Terlepas dari nama yang mengesankan, entropi kondisional adalah konsep yang cukup sederhana: ini adalah ukuran jumlah keacakan dalam suatu urutan. Pertimbangkan alfabet kami. Jika Anda mengambil ubin Scrabble dan melemparkannya ke udara, Anda mungkin menemukan huruf lama muncul setelah yang lain. Tetapi dalam kata-kata bahasa Inggris yang sebenarnya, surat-surat tertentu lebih mungkin terjadi setelah orang lain. A q dalam bahasa Inggris hampir selalu diikuti oleh a. A dapat diikuti oleh r atau e, tetapi kecil kemungkinannya diikuti oleh n atau a.

Rao dan rekan-rekannya — kelompok internasional termasuk ilmuwan komputer, astrofisikawan, dan ahli matematika — menggunakan program komputer untuk mengukur entropi kondisional dari naskah Indus. Kemudian mereka mengukur entropi kondisional dari jenis sistem lain — bahasa alami (Sumeria, Tamil, Sansekerta, dan Inggris), bahasa buatan (bahasa pemrograman komputer Fortran) dan sistem non-linguistik (sekuens DNA manusia, sekuens protein bakteri, dan dua set data buatan yang mewakili entropi kondisional ekstrem tinggi dan rendah). Ketika mereka membandingkan jumlah keacakan dalam naskah Indus dengan yang ada di sistem lain, mereka menemukan bahwa itu sangat mirip dengan tingkat yang ditemukan dalam bahasa alami. Mereka menerbitkan temuan mereka pada bulan Mei di jurnal Science .

Jika terlihat seperti bahasa, dan itu bertindak seperti bahasa, maka itu mungkin bahasa, makalah mereka menyarankan. Temuan tidak menguraikan naskah, tentu saja, tetapi mereka mempertajam pemahaman kita tentang hal itu, dan telah memberikan jaminan kepada para arkeolog yang telah bekerja di bawah asumsi bahwa naskah Indus mengkode bahasa.

Setelah menerbitkan koran, Rao mendapat kejutan. Pertanyaannya, dari keluarga bahasa mana naskah itu berasal, adalah yang sensitif: karena usia dan signifikansi peradaban Indus, banyak kelompok kontemporer di India ingin mengklaimnya sebagai leluhur langsung. Misalnya, orang-orang India yang berbahasa Tamil di selatan lebih suka mengetahui bahwa naskah Indus adalah sejenis proto-Dravida, karena Tamil diturunkan dari proto-Dravida.

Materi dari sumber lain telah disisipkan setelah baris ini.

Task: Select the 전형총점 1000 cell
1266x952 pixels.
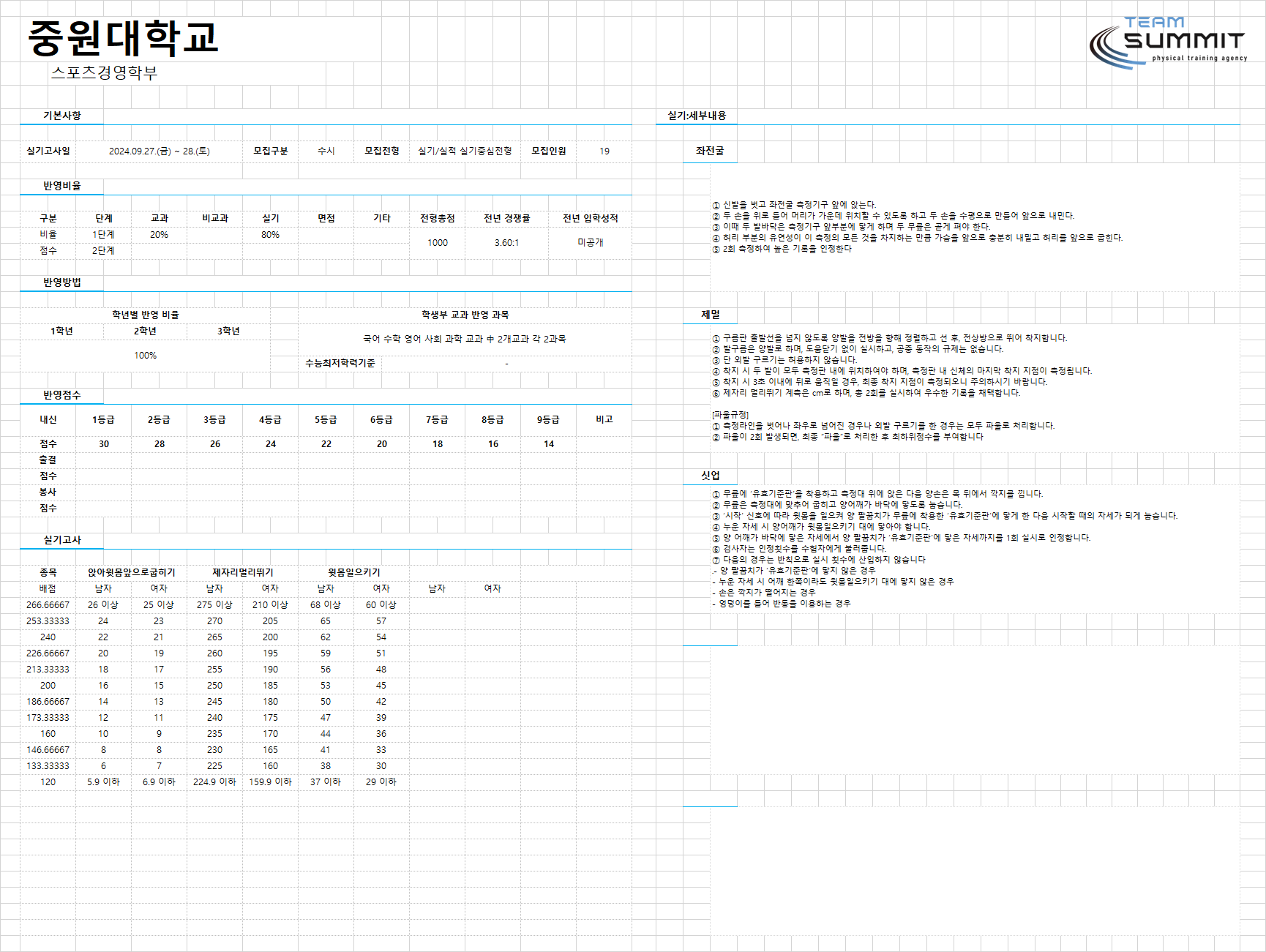Action: point(437,243)
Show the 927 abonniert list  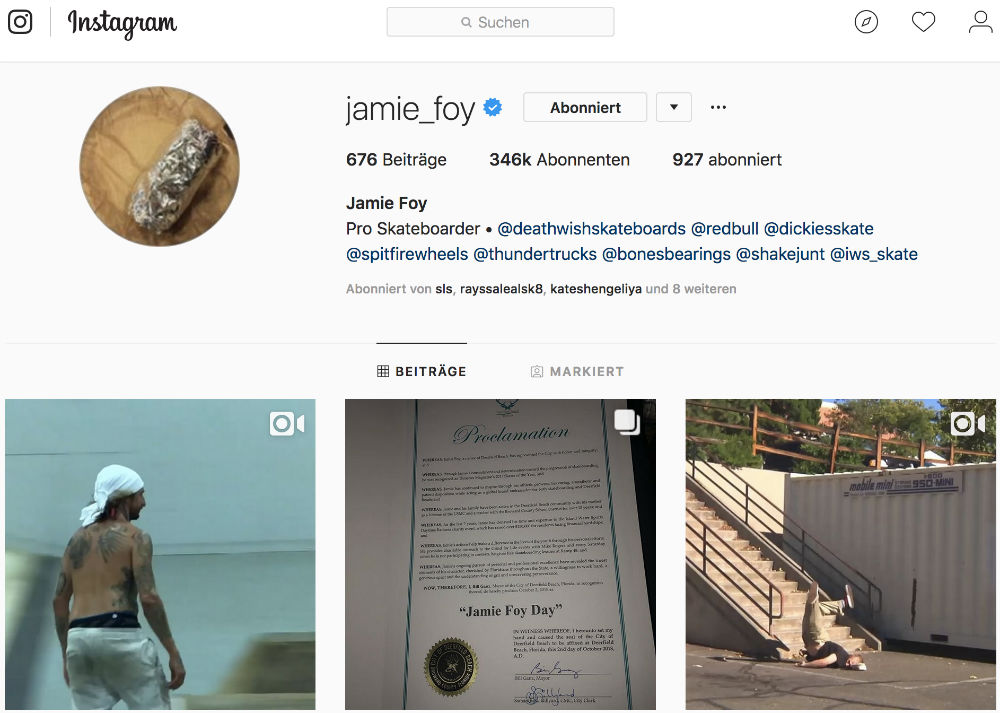pos(726,159)
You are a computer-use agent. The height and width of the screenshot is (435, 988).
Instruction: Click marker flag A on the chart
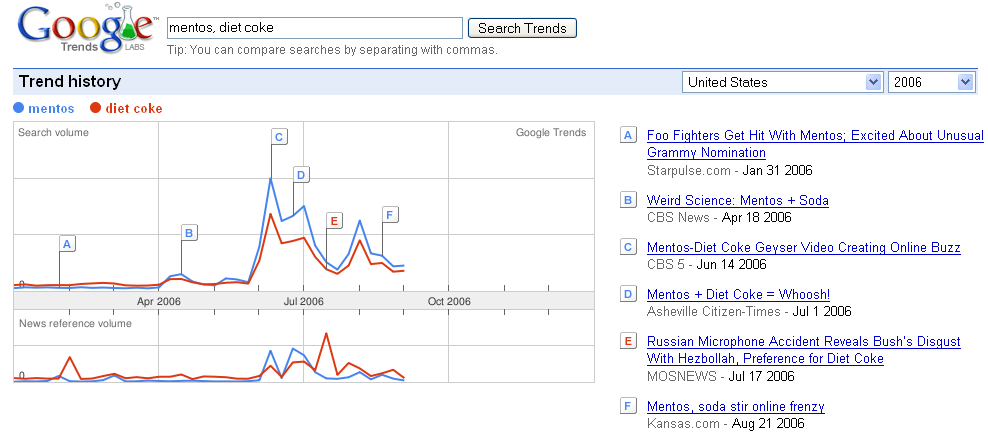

Penutur bahasa Hindi di utara lebih suka bahasa Arab kuno, nenek moyang bahasa Hindi. Makalah Rao tidak menyimpulkan dari keluarga bahasa mana naskah itu berasal, meskipun ia mencatat bahwa entropi bersyarat serupa dengan Tamil Tua — menyebabkan beberapa kritikus ringkasnya “menuduh kami sebagai nasionalis Dravida, ” kata Rao. "Kegigihan tuduhan dan serangan sama sekali tidak terduga."

Kadang-kadang Rao merasa lega ketika kembali ke dunia neuroscience dan robotika yang tidak begitu sengit. Tetapi panggilan naskah Indus tetap memikat, dan “apa yang dulunya hobi sekarang memonopoli lebih dari sepertiga waktu saya, ” katanya. Rao dan rekan-rekannya sekarang melihat rangkaian karakter yang lebih panjang daripada yang mereka analisis dalam makalah Science . “Jika ada pola, ” kata Rao, “kita bisa membuat aturan tata bahasa. Itu pada gilirannya akan memberi kendala pada jenis keluarga bahasa apa ”naskah itu mungkin berasal.

Dia berharap bahwa penemuannya di masa depan akan berbicara untuk diri mereka sendiri, menghasut lebih sedikit dendam dari lawan rooting untuk satu wilayah India versus yang lain. Sementara itu, ketika Rao berbicara tentang apa arti naskah Indus baginya, ia cenderung berbicara dalam istilah India secara keseluruhan. “Warisan India akan sangat diperkaya jika kita dapat memahami peradaban Indus, ” katanya. Rao dan rekan-rekannya sedang mengerjakannya, satu baris kode sumber sekaligus.

Bisakah Komputer Menguraikan Bahasa Berusia 5.000 Tahun?